Where have all the (Italian) women lawyers gone?

di Sharon Reilly, Studio Lablaw

Una Collega che esercita la professione in Italia come partner di uno Studio Membro di ASLA racconta la sua esperienza di partecipante donna alla Conferenza dell’International Bar Association quest’anno a Berlino

Italian women lawyers: Definitely noted by their absence last week in Berlin, at the IBA 7th World Women Lawyers' Conference (Law in a changing world - how women can contribute to innovation of the legal profession).  What a great conference, but what a poor turn out of female Italian lawyers!  There were just two of us: myself and Annalisa Reale, Chiomenti.

France managed to muster up seven of the fairer sex to send, idem Poland.  The UK and Germany outshone us all, at least in numbers, with seventeen and twenty-two delegates respectively.  Even Nigeria sent four delegates…

These conferences are often perceived as a 'jolly': out of the office for two days, do a little sightseeing, attend the odd session.  Not a bit of it.  This was a serious networking event and well worth the investment!

Attending this women's conference was a unique and empowering experience: the energy was palpable.  Women networking openly, without apology, but at the same time with their emotional intelligence on high alert: no thrusting of unwanted business cards (given on request, and only after a sufficient period of social engagement).

[Dataset excerpt]
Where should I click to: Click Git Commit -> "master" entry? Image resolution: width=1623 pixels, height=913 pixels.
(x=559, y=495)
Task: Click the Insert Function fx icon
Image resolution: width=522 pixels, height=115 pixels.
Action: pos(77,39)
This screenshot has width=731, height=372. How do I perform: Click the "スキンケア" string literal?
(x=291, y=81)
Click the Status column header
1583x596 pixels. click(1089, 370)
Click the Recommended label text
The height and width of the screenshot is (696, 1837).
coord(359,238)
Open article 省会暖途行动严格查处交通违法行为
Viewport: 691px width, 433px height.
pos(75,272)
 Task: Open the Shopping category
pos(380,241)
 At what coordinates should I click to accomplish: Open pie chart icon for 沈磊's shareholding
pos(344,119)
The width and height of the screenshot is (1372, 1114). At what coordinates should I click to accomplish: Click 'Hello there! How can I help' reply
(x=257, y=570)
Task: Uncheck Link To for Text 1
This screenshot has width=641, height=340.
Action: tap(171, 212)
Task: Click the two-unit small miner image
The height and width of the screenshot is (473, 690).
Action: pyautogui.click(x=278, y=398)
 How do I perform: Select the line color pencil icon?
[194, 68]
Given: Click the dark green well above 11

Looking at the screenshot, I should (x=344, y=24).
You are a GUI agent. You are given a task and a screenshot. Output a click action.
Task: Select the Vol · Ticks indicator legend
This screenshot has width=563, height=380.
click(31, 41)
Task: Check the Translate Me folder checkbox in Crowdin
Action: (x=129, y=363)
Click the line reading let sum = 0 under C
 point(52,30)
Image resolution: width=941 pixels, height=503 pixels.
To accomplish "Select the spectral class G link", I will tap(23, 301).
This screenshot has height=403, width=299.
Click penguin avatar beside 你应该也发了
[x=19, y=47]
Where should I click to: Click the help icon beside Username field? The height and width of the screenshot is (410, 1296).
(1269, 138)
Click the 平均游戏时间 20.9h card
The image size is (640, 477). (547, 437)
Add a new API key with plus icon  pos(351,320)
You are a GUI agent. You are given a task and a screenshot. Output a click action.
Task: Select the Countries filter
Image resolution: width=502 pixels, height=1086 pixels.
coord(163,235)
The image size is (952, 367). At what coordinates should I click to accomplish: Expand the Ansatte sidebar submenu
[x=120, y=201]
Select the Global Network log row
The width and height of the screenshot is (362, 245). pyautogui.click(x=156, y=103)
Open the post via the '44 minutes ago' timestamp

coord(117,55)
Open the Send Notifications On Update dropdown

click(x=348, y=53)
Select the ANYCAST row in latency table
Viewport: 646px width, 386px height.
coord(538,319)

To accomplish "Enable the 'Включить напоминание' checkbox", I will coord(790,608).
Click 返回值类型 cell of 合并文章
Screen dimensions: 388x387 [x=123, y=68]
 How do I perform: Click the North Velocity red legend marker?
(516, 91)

▶ [Task list]:
1. Format the records as a JSON list of strings, one string per line, starting at the line containing "Select the Global Network log row" and ending at the line containing "coord(538,319)". Leave out blank lines.
2. Resume the piece on Italian women lawyers at the Berlin conference from where it stops.
The text and the records come from separate sources.

▶ [Written answers]:
1.
[
  "Select the Global Network log row",
  "The width and height of the screenshot is (362, 245). pyautogui.click(x=156, y=103)",
  "Open the post via the '44 minutes ago' timestamp",
  "coord(117,55)",
  "Open the Send Notifications On Update dropdown",
  "click(x=348, y=53)",
  "Select the ANYCAST row in latency table",
  "Viewport: 646px width, 386px height.",
  "coord(538,319)"
]

2.
Swapping stories of how they managed to climb the corporate ladder and break the glass ceiling, those female lawyers were inspiring and powerful, and yet modest and unassuming in the telling.  As I mingled and networked, I thought of Madeleine Albright's (former US Secretary of State) trademark phrase: "There’s a special place in hell for women who don’t help each other," and thought: Well, this group will be going to heaven!

The conference covered a variety of topical issues facing the global legal profession today: from the megatrends, industry 4.0, the future of M&A and innovative litigation, to the effects of IT and outsourcing on law firms, fee structures and law firm management.

The sessions were overlaid with, but not exclusively dedicated to, 'women's' issues, such as quotas, homeworking, juggling a family and a career, and how to make partner.  Assertiveness versus aggressiveness was a recurring issue: A man is described as the former (positive trait), while a women is labeled as the latter (negative trait).  How to overcome this bias?

Conscious and sub-conscious bias was one of the topics addressed by the keynote speaker, Hilarie Bass, Co-President of Greenberg Traurig, Miami, Florida.  She invited the audience to take the Harvard University online bias test: You will be amazed and perturbed at the results, she assured us!

Her other thought-provoking line was: Will law firms go the way of Kodak and the Encyclopedia Britannica, and what can we do to prevent that?

Roselyn Sands, Labour and Employment Law Leader at Ernst & Young, Paris, was quick to ask when we will start to see the emergence of 'Uber' lawyers, and that the need for work life balance is not just limited to working mums, but also to dads and to all those who wish to have the time to pursue interests outside work. 

Catherine Dixon, Chief Executive of the Law Society of England and Wales, shared some interesting statistics and insights into the legal profession in the UK.  Did you know that 68% of investors prefer pitches by males (preferably good-looking) rather than females, that 4/5 of partners are male, and even if you get that coveted partnership, the pay gap between men & women equity partners is 20%?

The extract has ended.